Aim of the task - Return each of the entries below precisely as it appears.

Dataset content -
Start of Block

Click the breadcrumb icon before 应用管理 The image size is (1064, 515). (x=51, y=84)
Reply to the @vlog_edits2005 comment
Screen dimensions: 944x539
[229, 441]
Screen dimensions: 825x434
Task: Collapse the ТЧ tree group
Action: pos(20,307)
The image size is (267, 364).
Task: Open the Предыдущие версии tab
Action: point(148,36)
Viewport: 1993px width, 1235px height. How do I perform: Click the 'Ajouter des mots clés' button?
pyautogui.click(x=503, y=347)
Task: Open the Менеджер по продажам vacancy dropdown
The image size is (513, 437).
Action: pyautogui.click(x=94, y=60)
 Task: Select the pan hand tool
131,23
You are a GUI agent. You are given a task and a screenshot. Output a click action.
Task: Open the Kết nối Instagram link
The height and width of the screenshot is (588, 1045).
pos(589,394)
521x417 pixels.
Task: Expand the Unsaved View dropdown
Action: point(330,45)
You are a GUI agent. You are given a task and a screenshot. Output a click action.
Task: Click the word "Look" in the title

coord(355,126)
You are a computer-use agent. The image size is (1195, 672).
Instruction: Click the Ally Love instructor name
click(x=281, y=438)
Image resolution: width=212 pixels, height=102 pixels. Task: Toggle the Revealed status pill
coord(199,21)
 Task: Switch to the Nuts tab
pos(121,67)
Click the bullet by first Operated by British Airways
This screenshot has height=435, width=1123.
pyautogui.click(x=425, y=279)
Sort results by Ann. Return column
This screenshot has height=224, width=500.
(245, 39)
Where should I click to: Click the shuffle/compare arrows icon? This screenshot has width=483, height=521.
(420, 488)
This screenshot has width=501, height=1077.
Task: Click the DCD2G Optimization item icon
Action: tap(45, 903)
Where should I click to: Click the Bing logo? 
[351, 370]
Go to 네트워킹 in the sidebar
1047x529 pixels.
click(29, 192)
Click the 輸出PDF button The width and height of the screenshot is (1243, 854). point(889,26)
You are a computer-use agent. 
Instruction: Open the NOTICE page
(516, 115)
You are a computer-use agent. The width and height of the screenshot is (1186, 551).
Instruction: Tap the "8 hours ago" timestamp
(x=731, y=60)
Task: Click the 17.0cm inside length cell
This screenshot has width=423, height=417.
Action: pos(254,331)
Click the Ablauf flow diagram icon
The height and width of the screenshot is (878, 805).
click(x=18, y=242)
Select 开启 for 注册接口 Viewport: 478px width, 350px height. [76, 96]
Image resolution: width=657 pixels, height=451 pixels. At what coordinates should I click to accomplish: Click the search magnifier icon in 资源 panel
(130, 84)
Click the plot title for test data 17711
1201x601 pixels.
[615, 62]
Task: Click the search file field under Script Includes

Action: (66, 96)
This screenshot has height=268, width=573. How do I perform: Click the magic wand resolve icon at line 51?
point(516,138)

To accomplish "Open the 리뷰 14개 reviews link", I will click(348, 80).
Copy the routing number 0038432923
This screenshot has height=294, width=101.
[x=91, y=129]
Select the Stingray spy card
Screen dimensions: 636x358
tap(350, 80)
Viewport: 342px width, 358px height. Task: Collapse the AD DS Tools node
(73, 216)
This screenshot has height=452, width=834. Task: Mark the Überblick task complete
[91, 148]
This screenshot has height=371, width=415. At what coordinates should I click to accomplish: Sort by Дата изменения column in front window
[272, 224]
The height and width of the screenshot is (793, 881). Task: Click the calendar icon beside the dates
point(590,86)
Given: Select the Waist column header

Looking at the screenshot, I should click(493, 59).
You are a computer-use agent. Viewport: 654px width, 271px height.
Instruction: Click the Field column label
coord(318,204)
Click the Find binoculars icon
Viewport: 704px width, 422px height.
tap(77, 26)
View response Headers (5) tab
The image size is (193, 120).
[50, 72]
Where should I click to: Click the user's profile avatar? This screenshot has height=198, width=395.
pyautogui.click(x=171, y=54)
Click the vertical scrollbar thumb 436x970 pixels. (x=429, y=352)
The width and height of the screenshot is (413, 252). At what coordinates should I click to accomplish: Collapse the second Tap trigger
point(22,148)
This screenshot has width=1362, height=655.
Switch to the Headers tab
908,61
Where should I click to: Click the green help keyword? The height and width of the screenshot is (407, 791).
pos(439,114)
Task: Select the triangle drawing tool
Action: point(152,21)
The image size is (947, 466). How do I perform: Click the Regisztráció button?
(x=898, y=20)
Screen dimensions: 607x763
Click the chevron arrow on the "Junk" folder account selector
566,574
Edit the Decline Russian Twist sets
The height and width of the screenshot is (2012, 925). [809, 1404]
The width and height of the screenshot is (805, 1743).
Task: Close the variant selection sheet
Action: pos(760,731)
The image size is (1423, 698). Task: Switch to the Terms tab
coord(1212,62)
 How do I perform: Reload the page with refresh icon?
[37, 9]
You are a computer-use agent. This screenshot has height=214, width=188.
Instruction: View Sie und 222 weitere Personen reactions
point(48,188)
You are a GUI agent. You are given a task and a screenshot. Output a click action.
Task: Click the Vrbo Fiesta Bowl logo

End of Block

Response to the task -
Click the breadcrumb icon before 应用管理 The image size is (1064, 515). (x=51, y=84)
Reply to the @vlog_edits2005 comment
Screen dimensions: 944x539
[229, 441]
Screen dimensions: 825x434
Task: Collapse the ТЧ tree group
Action: pos(20,307)
The image size is (267, 364).
Task: Open the Предыдущие версии tab
Action: point(148,36)
Viewport: 1993px width, 1235px height. How do I perform: Click the 'Ajouter des mots clés' button?
pyautogui.click(x=503, y=347)
Task: Open the Менеджер по продажам vacancy dropdown
The image size is (513, 437).
Action: pyautogui.click(x=94, y=60)
 Task: Select the pan hand tool
131,23
You are a GUI agent. You are given a task and a screenshot. Output a click action.
Task: Open the Kết nối Instagram link
The height and width of the screenshot is (588, 1045).
pos(589,394)
521x417 pixels.
Task: Expand the Unsaved View dropdown
Action: point(330,45)
You are a GUI agent. You are given a task and a screenshot. Output a click action.
Task: Click the word "Look" in the title

coord(355,126)
You are a computer-use agent. The image size is (1195, 672).
Instruction: Click the Ally Love instructor name
click(x=281, y=438)
Image resolution: width=212 pixels, height=102 pixels. Task: Toggle the Revealed status pill
coord(199,21)
 Task: Switch to the Nuts tab
pos(121,67)
Click the bullet by first Operated by British Airways
This screenshot has height=435, width=1123.
pyautogui.click(x=425, y=279)
Sort results by Ann. Return column
This screenshot has height=224, width=500.
(245, 39)
Where should I click to: Click the shuffle/compare arrows icon? This screenshot has width=483, height=521.
(420, 488)
This screenshot has width=501, height=1077.
Task: Click the DCD2G Optimization item icon
Action: tap(45, 903)
Where should I click to: Click the Bing logo? 
[351, 370]
Go to 네트워킹 in the sidebar
1047x529 pixels.
click(29, 192)
Click the 輸出PDF button The width and height of the screenshot is (1243, 854). point(889,26)
You are a computer-use agent. 
Instruction: Open the NOTICE page
(516, 115)
You are a computer-use agent. The width and height of the screenshot is (1186, 551).
Instruction: Tap the "8 hours ago" timestamp
(x=731, y=60)
Task: Click the 17.0cm inside length cell
This screenshot has width=423, height=417.
Action: pos(254,331)
Click the Ablauf flow diagram icon
The height and width of the screenshot is (878, 805).
click(x=18, y=242)
Select 开启 for 注册接口 Viewport: 478px width, 350px height. [76, 96]
Image resolution: width=657 pixels, height=451 pixels. At what coordinates should I click to accomplish: Click the search magnifier icon in 资源 panel
(130, 84)
Click the plot title for test data 17711
1201x601 pixels.
[615, 62]
Task: Click the search file field under Script Includes

Action: (66, 96)
This screenshot has height=268, width=573. How do I perform: Click the magic wand resolve icon at line 51?
point(516,138)

To accomplish "Open the 리뷰 14개 reviews link", I will click(348, 80).
Copy the routing number 0038432923
This screenshot has height=294, width=101.
[x=91, y=129]
Select the Stingray spy card
Screen dimensions: 636x358
tap(350, 80)
Viewport: 342px width, 358px height. Task: Collapse the AD DS Tools node
(73, 216)
This screenshot has height=452, width=834. Task: Mark the Überblick task complete
[91, 148]
This screenshot has height=371, width=415. At what coordinates should I click to accomplish: Sort by Дата изменения column in front window
[272, 224]
The height and width of the screenshot is (793, 881). Task: Click the calendar icon beside the dates
point(590,86)
Given: Select the Waist column header

Looking at the screenshot, I should click(493, 59).
You are a computer-use agent. Viewport: 654px width, 271px height.
Instruction: Click the Field column label
coord(318,204)
Click the Find binoculars icon
Viewport: 704px width, 422px height.
tap(77, 26)
View response Headers (5) tab
The image size is (193, 120).
[50, 72]
Where should I click to: Click the user's profile avatar? This screenshot has height=198, width=395.
pyautogui.click(x=171, y=54)
Click the vertical scrollbar thumb 436x970 pixels. (x=429, y=352)
The width and height of the screenshot is (413, 252). At what coordinates should I click to accomplish: Collapse the second Tap trigger
point(22,148)
This screenshot has width=1362, height=655.
Switch to the Headers tab
908,61
Where should I click to: Click the green help keyword? The height and width of the screenshot is (407, 791).
pos(439,114)
Task: Select the triangle drawing tool
Action: point(152,21)
The image size is (947, 466). How do I perform: Click the Regisztráció button?
(x=898, y=20)
Screen dimensions: 607x763
Click the chevron arrow on the "Junk" folder account selector
566,574
Edit the Decline Russian Twist sets
The height and width of the screenshot is (2012, 925). [809, 1404]
The width and height of the screenshot is (805, 1743).
Task: Close the variant selection sheet
Action: pos(760,731)
The image size is (1423, 698). Task: Switch to the Terms tab
coord(1212,62)
 How do I perform: Reload the page with refresh icon?
[37, 9]
You are a computer-use agent. This screenshot has height=214, width=188.
Instruction: View Sie und 222 weitere Personen reactions
point(48,188)
You are a GUI agent. You are given a task and a screenshot. Output a click action.
Task: Click the Vrbo Fiesta Bowl logo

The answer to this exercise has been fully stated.